→ EXERCISE: Which lines in the records below contain the word "screenshot"? Pick out each of those lines and copy it in full.

→ RECORDS FOR THIS TASK:
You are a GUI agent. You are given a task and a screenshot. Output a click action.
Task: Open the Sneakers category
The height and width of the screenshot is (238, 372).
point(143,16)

---

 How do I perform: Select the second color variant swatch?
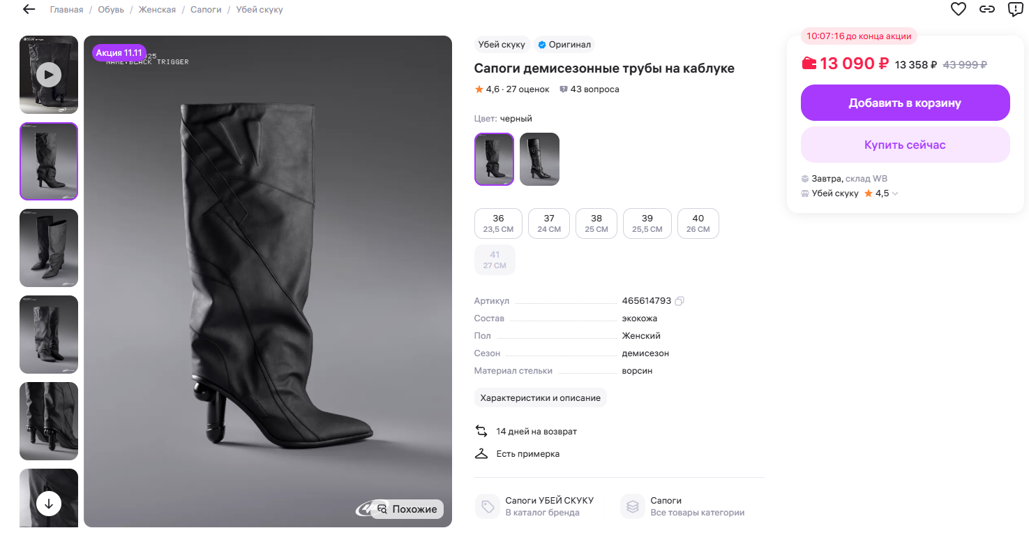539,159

→ OUTPUT FOR THIS TASK:
You are a GUI agent. You are given a task and a screenshot. Output a click action.
The height and width of the screenshot is (238, 372).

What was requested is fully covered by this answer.